This page requires Python familiarity. It covers programmatic voice configuration using provider classes. For no-code voice selection, see the Voice library.
The PolyAI platform supports flexible voice selection for external providers including Cartesia, ElevenLabs, Hume, Rime, Minimax, PlayHT, and Google TTS.
Provider classes
When picking models, adjusting stability, or accessing third-party providers — use provider-specific TTSVoice classes. See the Voice classes reference for the full list of providers and parameters.
Example: Cartesia
Cartesia is the recommended provider for new projects due to its low latency and natural output.
from polyai.voice import CartesiaVoice, Emotion, EmotionKind, EmotionIntensity
conv.set_voice(
CartesiaVoice(
provider_voice_id="a1b2c3d4",
speed=0.0, # -1.0 (slowest) to 1.0 (fastest)
emotions=[
Emotion(EmotionKind.POSITIVITY, EmotionIntensity.HIGH)
],
model_id="sonic" # or "sonic-preview"
)
)
Example: ElevenLabs
from polyai.voice import ElevenLabsVoice
conv.set_voice(
ElevenLabsVoice(
provider_voice_id="gDnGxUcsitTxRiGHr904",
model_id="eleven_turbo_v2_5", # Recommended default
stability=1.0,
similarity_boost=0.7,
speed=1.0, # Optional: 0.7–1.2, adjusts speech rate
)
)
Available model IDs: eleven_monolingual_v1, eleven_multilingual_v1, eleven_turbo_v2, eleven_turbo_v2_5, eleven_flash_v2_5, and eleven_v3. The default is eleven_turbo_v2_5.
eleven_v3 limitations:
- Stability: Only supports discrete values:
0.0 (Creative), 0.5 (Natural), and 1.0 (Robust). Values between these are not supported and may produce unexpected results.
- Streaming latency: Do not set
optimize_streaming_latency when using eleven_v3 — this parameter is not supported and will cause an error.
Example: Hume
from polyai.voice import HumeVoice
conv.set_voice(
HumeVoice(
provider_voice_id="voice_uuid_or_name",
voice_description="patient, empathetic counselor", # Optional
version="2", # "1" for octave-1, "2" for octave-2
instant_mode=False, # Ultra-low latency mode
)
)
Cache behavior
- Changing
model_id does not automatically invalidate cached audio.
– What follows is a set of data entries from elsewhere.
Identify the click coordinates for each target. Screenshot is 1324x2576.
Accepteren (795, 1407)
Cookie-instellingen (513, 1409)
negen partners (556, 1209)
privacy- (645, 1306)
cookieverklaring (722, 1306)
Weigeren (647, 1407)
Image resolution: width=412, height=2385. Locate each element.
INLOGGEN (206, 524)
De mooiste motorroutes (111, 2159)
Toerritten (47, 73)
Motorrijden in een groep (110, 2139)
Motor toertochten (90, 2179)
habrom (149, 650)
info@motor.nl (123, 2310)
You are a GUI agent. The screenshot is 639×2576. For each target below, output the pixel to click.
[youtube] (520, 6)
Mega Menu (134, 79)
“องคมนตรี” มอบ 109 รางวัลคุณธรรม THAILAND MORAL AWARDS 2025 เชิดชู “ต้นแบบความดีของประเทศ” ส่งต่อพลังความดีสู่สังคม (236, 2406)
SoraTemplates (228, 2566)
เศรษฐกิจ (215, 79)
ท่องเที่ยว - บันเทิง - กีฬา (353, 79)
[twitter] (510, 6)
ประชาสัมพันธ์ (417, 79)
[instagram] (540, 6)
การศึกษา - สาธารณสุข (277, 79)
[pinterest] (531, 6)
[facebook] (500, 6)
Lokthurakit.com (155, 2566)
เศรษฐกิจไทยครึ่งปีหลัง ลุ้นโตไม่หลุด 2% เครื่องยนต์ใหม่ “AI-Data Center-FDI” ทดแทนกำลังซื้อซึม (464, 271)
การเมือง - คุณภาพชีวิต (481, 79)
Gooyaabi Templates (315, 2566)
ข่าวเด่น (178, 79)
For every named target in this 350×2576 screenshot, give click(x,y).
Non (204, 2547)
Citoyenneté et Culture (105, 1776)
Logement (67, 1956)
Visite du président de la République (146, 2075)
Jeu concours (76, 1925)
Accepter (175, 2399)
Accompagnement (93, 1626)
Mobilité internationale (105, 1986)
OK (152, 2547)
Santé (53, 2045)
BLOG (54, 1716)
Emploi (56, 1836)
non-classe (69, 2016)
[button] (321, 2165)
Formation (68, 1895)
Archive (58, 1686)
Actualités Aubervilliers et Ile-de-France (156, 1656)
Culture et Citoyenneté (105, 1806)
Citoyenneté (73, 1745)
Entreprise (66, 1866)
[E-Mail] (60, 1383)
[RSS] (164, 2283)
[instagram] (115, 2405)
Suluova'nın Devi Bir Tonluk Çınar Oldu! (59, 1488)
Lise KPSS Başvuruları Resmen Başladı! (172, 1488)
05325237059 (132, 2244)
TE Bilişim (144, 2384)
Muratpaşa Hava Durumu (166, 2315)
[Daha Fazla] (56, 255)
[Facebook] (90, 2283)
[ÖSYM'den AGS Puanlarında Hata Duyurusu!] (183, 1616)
- To reset cached audio after changing models:
- Go to Channels > Voice > Audio management and delete existing cache entries.
- Or, create a new voice entry with a different voice ID.
Prepend the model ID to the voice ID (e.g. eleven_turbo_v2_5/a1b2c3...) to isolate cache entries per model. This is the most reliable way to ensure the correct model is used after a switch.